As mentioned above, AIF is another mitochondrial protein involved in caspase-independent cell death triggered by a variety of agents, including staurosporine and dexamethasone (30–33). We examined the subcellular localization of AIF after galectin-1 addition to CEM T cells. As shown in Fig. 4, no increase in nuclear translocation of AIF was detected in galectin-1 treated cells compared to cells treated with buffer alone (third and fourth panels), confirming the biochemical results shown in Fig. 3; nuclear staining for AIF was detected in 6% of cells treated with buffer alone, and in 5% of cells treated with galectin-1. In contrast, staurosporine treated CEM cells were examined for AIF nuclear translocation as a positive control; staurosporine treatment resulted in nuclear translocation of AIF in 56% of the CEM cells (data not shown). Thus, nuclear translocation of EndoG occurs early in galectin-1 induced T cell death in the absence of cytochrome c release or AIF nuclear translocation from the mitochondria, indicating that release of various mitochondrial effectors can be uncoupled in different death pathways (34), although the role of EndoG in galectin-1 induced cell death remains unknown.
Galectin-3 is the only known galectin with anti-apoptotic activity. Intracellular galectin-3 expression inhibited death of T cells, myeloid cells, and breast cancer cells induced by a variety of triggers such as Fas, nitric oxide, staurosporine, cisplatin and detachment of adherent cells (6–10, 35–37). However, little is known about the ability of different pro- and anti-death galectins to coordinately regulate cell death. We examined Jurkat T cells transfected with galectin-3 or vector alone for susceptibility to galectin-1. Galectin-3 expression in these cells has been shown to inhibit death induced by anti-Fas or staurosporine (7). We confirmed that, as previously shown (7), the two galectin-3 expressing clones 3.1 and 3.2 produce abundant intracellular galectin-3, while no galectin-3 is detectable on the cell surface (data not shown). Fig. 5A demonstrates that the Jurkat 3.1 and 3.2 cells were resistant to galectin-1 induced cell death, compared to the parental (wt) and control transfected (neo) cells. Thus, intracellular galectin-3 blocked cell death triggered by extracellular galectin-1.
The anti-apoptotic effect of galectin-3 has been attributed to the ability of galectin-3 to block mitochondrial events in cell death (7, 8, 10). We examined the mitochondrial membrane potential of Jurkat wt, neo and 3.1 cells treated with galectin-1 for six hours. As shown in Figure 5B, intracellular galectin-3 expression also blocked galectin-1 induced disruption of Δψm. To confirm that the loss of susceptibility to galectin-1 in galectin-3 transfected cells did not result from decreased availability of galectin-1 receptors on the cell surface, we performed binding assays using biotinylated galectin-1 to measure the relative binding of galectin-1 to the cells. As shown in Fig. 5C, expression of galectin-3 did not reduce galectin-1 binding to the surface of the cells, compared with the parental cells or the vector control. In addition, binding to all cell lines was completely abrogated in the presence of 100 mM lactose, demonstrating that all galectin-1 binding we observed was carbohydrate-dependent.

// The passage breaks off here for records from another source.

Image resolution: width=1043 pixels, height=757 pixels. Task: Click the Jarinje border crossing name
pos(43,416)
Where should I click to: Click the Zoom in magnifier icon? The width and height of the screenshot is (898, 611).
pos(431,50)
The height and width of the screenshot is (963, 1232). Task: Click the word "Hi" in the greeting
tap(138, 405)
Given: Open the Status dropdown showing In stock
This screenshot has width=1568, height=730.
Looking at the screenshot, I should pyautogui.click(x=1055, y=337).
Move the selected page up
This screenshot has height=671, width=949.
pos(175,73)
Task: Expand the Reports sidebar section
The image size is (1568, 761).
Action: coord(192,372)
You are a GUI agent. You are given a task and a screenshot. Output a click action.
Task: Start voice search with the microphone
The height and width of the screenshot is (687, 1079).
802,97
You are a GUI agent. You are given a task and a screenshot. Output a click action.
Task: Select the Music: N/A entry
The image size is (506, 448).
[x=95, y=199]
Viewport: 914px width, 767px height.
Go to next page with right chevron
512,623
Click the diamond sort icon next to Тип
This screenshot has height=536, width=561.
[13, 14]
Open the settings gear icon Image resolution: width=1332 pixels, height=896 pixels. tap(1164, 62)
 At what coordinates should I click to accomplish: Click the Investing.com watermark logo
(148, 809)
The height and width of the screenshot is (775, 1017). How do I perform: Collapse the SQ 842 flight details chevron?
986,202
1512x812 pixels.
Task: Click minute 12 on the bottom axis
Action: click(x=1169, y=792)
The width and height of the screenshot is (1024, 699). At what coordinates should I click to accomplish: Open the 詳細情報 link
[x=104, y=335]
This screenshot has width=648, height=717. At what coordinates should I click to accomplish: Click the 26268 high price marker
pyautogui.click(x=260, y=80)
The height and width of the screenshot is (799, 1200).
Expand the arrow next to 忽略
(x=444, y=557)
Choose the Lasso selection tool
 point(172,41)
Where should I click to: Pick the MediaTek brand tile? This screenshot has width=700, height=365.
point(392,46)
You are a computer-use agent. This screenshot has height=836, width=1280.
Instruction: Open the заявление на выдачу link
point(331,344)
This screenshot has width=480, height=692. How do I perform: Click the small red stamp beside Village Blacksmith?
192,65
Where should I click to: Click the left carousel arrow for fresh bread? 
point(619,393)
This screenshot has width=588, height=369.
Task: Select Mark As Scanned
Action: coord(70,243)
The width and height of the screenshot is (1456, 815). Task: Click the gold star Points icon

Galectin-1 induced PS exposure on both T cell lines and thymocytes occurs rapidly, with changes in membrane asymmetry detectable after only twenty minutes exposure to galectin-1 (38), implying that galectin-1 induced cell death does not require de novo protein synthesis. To determine the requirement for protein synthesis in galectin-1 cell death, we examined the effect of cycloheximide; as seen in Figure 6, incubation with cycloheximide did not block galectin-1 induced PS externalization. Furthermore, pretreatment with cycloheximide did not inhibit galectin-1 induced cell loss, although this concentration of cycloheximide was effective in inhibiting 98% of dexamethasone induced cell death (data not shown). Thus, de novo protein synthesis is not an absolute requirement for galectin-1 cell death.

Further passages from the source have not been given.